SHANGHAI • Stock investors have never been so downbeat on the world's biggest banks.
China's "big four" state-owned lenders, which together control more than US$14 trillion (S$19 trillion) of assets, tumbled to record-low valuations yesterday amid mounting concern that Beijing will encourage them to bail out smaller peers.
Industrial and Commercial Bank of China (ICBC), the world's largest lender by assets, lost US$11 billion of market value last week after injecting capital into a troubled regional bank as part of a government-orchestrated rescue.
Big Chinese lenders have long sacrificed profits in the name of national service, but that prospect has become increasingly worrying as pressure builds on their regional, city and rural peers.
Smaller Chinese banks tracked by UBS Group need an estimated US$349 billion of fresh capital - a sum they may struggle to raise without support from the likes of ICBC.
For shareholders already skittish about the US-China trade war, rising corporate defaults and slowing economic growth, it is yet another reason to sell.
"State-owned commercial banks are clearly suffering from the market impression that they will need to swallow other smaller and weaker banks, at least partially," said Ms Alicia Garcia Herrero, chief economist for Asia-Pacific at Natixis in Hong Kong.
ICBC declined to comment.
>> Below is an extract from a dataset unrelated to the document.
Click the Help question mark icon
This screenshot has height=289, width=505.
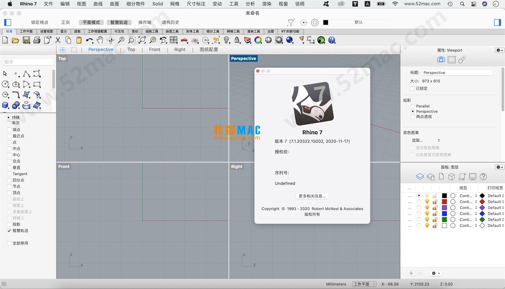click(332, 40)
The China Banking and Insurance Regulatory Commission and press officers at the country's other mega-banks - China Construction Bank, Bank of China and Agricultural Bank of China - did not respond to requests for comment.
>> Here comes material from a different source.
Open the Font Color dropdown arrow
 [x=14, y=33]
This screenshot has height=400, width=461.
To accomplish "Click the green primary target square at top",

Market value that Industrial and Commercial Bank of China, the world's largest lender by assets, lost last week after injecting capital into a troubled regional bank as part of a government-orchestrated rescue.
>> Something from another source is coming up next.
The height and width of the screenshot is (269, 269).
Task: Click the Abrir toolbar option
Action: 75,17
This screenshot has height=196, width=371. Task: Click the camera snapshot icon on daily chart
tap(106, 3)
While the four banks have dominated China's US$40 trillion banking system for decades, they have been joined in recent years by a growing number of smaller banks, many of which funded themselves with opaque asset management products and interbank borrowing, instead of more stable consumer deposits. These smaller banks are now getting squeezed as regulators clamp down on risky funding methods and China's economic slowdown causes bad loans to increase.
Their plight has been a major focus of investors since May, when Beijing surprised markets by seizing control of Baoshang Bank in the first government takeover of a Chinese lender in two decades. That was followed two months later by a capital injection into Bank of Jinzhou by ICBC and two other state-owned financial firms.
Analysts predict that more of China's roughly 4,000 small lenders will run into trouble and that bigger banks will be asked to play a role in shoring them up.
While regulators could in theory allow distressed lenders to fail, that outcome is seen as unlikely because of Beijing's focus on maintaining financial stability. When the authorities imposed losses on a small number of Baoshang Bank's creditors, it triggered a mini-panic in interbank funding markets that subsided only after big cash injections from the central bank.
"The smaller banks, as they require the fire hose, will likely get rolled up into the bigger banks, where they can disappear," said Associate Professor Christopher Balding of Fulbright University Vietnam, who has written extensively on the Chinese economy and financial system.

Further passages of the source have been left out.